Refaceting Garnet
During the pandemic, I first learned about creative coding through a Generative Typography workshop led by Lynne Yun. It reminded me that computing could be expressive. Tools like Var Type and Space Type Generator were vignettes of interaction with knobs that enabled seemingly infinite variations.
Garnet was born of this mindset. I wanted to find ways to play around with interaction design where each page offered something new. During that year+ of lockdown I spent a lot of time building, extending, and designing scenes. Some are more developed than others but this was my first big creative coding practice. It was an escape during the turbulent time.
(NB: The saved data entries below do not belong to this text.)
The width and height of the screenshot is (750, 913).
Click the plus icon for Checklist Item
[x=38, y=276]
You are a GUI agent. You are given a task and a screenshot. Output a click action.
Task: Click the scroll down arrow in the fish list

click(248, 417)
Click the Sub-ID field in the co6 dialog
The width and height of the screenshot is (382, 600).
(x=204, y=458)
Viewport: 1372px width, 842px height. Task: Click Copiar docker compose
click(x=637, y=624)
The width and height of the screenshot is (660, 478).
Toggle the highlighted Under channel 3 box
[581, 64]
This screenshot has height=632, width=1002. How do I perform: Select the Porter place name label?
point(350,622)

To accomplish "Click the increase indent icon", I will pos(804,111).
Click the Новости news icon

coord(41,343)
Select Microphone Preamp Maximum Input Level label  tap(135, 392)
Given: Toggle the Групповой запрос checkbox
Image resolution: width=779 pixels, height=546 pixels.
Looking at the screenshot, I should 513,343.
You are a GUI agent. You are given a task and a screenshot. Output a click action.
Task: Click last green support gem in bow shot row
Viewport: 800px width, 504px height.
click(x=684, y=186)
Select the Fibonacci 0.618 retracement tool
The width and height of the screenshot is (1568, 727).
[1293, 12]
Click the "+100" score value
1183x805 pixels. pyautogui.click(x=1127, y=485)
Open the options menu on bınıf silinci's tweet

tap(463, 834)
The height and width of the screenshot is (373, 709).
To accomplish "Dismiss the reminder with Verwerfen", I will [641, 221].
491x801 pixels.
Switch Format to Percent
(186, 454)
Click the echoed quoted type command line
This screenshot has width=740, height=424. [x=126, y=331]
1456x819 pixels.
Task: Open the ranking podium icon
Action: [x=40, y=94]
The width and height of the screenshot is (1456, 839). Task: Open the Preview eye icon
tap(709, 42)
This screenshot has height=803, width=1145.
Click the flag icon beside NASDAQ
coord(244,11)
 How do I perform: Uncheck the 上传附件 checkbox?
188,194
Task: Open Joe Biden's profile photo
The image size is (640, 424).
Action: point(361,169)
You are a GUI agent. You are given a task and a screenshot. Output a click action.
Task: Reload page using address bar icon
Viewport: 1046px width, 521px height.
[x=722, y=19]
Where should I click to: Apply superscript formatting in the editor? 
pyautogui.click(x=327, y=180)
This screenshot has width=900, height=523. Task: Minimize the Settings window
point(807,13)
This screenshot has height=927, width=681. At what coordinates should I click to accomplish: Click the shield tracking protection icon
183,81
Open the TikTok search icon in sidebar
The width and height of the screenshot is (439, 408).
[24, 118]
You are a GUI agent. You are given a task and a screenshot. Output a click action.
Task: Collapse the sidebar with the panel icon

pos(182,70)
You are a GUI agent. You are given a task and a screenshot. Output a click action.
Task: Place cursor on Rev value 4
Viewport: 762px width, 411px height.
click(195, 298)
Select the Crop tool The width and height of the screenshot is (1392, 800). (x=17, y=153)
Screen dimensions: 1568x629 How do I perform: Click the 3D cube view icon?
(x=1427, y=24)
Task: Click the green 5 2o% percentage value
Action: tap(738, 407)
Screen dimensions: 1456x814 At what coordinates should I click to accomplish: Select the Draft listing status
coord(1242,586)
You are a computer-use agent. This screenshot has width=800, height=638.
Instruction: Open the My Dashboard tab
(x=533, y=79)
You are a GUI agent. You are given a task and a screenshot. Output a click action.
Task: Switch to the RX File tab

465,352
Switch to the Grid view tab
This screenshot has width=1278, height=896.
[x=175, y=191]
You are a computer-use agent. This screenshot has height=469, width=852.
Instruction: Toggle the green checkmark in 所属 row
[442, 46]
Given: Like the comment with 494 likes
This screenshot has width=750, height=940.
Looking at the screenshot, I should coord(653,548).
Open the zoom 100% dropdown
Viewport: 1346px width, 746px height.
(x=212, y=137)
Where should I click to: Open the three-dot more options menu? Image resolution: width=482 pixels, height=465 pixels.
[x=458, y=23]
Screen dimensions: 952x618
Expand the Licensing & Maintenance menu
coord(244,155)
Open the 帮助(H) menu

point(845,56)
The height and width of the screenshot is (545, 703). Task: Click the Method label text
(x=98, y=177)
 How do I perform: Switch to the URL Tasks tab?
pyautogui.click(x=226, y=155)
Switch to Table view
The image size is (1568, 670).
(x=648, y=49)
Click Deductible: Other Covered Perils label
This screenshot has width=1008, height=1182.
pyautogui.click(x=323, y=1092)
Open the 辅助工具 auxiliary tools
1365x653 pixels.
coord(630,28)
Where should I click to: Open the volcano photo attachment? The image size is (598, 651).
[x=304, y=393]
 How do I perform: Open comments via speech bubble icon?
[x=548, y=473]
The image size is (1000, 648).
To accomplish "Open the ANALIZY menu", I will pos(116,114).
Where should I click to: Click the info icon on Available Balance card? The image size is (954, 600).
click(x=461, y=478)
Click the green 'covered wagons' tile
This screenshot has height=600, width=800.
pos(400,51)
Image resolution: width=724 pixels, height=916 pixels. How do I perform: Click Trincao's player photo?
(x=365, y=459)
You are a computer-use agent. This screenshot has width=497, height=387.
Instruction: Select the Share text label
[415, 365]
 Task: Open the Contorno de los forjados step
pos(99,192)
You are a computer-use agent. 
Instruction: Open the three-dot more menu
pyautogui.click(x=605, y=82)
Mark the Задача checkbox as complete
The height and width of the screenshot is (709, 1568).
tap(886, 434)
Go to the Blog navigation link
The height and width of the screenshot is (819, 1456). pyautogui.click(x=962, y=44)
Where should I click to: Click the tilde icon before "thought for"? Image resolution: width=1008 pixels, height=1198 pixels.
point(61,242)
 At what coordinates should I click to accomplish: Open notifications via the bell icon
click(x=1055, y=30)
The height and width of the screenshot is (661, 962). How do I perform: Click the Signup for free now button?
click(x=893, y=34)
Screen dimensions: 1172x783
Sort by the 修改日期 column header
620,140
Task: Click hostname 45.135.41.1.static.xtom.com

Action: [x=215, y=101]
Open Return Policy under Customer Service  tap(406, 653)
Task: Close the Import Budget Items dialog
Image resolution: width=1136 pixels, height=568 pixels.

So when it broke about a year ago, I was shattered. The underlying framework had released a new version with breaking changes and upgrading this and all of its other outdated dependencies would take hours of trial and error. So I put it off and procrastinated. I started new projects and have used creative coding to dig deeper into the worlds of art and design tool making. Garnet had become legacy code and I had made my peace with it.
Until a few weeks ago, thanks to Claude, I was able to spend an afternoon modernizing the codebase and rewriting the functionality. A few hours and ~5,000 lines of code later, I had it up and running again. It feels odd to see my old sketchbook again after so long. There are so many areas of improvement, half-finished ideas to delete, new ideas to start. But for now I'm content with it being visitable again. Have fun on the playground!